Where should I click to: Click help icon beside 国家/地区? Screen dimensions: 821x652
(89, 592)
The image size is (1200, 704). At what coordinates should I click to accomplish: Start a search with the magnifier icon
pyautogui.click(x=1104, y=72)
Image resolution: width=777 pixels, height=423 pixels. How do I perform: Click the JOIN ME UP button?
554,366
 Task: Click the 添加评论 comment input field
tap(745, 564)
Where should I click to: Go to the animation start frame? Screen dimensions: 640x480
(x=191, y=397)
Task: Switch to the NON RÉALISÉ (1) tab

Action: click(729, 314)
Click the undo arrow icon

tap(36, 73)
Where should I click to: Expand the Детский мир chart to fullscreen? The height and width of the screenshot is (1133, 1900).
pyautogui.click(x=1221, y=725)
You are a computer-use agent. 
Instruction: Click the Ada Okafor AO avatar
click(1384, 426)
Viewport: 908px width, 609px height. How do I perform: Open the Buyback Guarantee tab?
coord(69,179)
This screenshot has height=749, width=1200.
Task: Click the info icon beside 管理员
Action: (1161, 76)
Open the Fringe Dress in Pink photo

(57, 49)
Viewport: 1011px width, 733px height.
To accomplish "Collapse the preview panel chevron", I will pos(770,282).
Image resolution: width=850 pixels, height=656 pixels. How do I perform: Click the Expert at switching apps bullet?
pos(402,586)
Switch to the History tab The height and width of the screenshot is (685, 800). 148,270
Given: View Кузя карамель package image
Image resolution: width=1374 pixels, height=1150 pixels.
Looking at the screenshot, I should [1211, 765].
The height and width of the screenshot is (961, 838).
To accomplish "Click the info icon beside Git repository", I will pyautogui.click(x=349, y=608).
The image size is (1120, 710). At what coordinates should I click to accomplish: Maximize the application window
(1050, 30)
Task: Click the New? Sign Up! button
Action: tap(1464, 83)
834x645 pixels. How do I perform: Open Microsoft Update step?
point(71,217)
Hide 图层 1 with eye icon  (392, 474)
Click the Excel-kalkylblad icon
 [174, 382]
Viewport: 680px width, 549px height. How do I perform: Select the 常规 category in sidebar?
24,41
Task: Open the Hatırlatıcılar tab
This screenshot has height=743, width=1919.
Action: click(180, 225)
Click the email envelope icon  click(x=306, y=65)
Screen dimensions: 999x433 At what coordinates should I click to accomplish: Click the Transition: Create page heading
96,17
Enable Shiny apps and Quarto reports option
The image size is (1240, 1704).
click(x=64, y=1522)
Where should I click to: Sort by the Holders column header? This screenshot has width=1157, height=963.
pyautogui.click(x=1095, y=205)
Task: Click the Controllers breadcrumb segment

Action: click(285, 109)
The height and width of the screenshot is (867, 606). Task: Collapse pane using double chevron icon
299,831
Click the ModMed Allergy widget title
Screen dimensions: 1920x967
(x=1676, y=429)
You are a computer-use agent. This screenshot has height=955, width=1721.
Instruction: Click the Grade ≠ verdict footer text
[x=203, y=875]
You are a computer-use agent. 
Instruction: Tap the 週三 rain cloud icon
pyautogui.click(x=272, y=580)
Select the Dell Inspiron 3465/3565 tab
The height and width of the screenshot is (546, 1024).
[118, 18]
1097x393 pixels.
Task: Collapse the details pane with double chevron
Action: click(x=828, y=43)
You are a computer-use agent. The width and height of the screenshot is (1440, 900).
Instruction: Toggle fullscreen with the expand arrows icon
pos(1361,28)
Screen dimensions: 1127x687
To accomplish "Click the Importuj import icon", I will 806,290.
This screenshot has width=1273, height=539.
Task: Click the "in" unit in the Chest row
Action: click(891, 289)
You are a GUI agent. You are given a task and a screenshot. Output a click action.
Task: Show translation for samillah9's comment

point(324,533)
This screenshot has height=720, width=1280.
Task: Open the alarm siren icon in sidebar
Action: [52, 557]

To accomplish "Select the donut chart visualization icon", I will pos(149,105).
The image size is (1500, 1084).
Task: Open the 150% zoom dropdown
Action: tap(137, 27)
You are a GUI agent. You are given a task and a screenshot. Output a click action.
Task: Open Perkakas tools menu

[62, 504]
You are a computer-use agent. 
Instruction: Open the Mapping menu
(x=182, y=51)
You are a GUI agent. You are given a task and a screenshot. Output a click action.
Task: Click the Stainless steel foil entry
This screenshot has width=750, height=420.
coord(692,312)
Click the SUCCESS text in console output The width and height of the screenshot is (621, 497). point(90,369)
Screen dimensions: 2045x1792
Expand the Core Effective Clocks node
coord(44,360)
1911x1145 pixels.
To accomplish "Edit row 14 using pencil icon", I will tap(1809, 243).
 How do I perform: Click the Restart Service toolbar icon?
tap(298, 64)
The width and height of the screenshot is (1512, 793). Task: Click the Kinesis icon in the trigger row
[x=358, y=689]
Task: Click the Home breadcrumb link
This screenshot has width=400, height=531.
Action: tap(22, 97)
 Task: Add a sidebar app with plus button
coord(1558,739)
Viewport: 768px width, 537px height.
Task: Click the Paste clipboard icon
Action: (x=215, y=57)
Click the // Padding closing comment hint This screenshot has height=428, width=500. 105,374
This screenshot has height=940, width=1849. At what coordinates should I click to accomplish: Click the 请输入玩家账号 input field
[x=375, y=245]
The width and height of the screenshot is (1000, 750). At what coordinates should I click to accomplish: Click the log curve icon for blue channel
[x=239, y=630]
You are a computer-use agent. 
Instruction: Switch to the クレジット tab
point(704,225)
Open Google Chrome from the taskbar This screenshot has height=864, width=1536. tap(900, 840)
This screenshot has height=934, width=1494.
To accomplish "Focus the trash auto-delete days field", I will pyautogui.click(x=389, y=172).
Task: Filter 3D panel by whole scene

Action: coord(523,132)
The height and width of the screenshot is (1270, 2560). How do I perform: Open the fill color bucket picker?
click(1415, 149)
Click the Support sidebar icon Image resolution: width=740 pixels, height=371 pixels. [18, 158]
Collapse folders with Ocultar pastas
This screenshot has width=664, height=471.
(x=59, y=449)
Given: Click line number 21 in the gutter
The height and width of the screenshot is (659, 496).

============================================================

TASK REQUIREMENTS: Please copy the lines above from the line with "How do I perform: Click the Restart" up to and including the line with "Task: Click the Home breadcrumb link", exactly as written and with nothing else.

EXERCISE RESULT:
 How do I perform: Click the Restart Service toolbar icon?
tap(298, 64)
The width and height of the screenshot is (1512, 793). Task: Click the Kinesis icon in the trigger row
[x=358, y=689]
Task: Click the Home breadcrumb link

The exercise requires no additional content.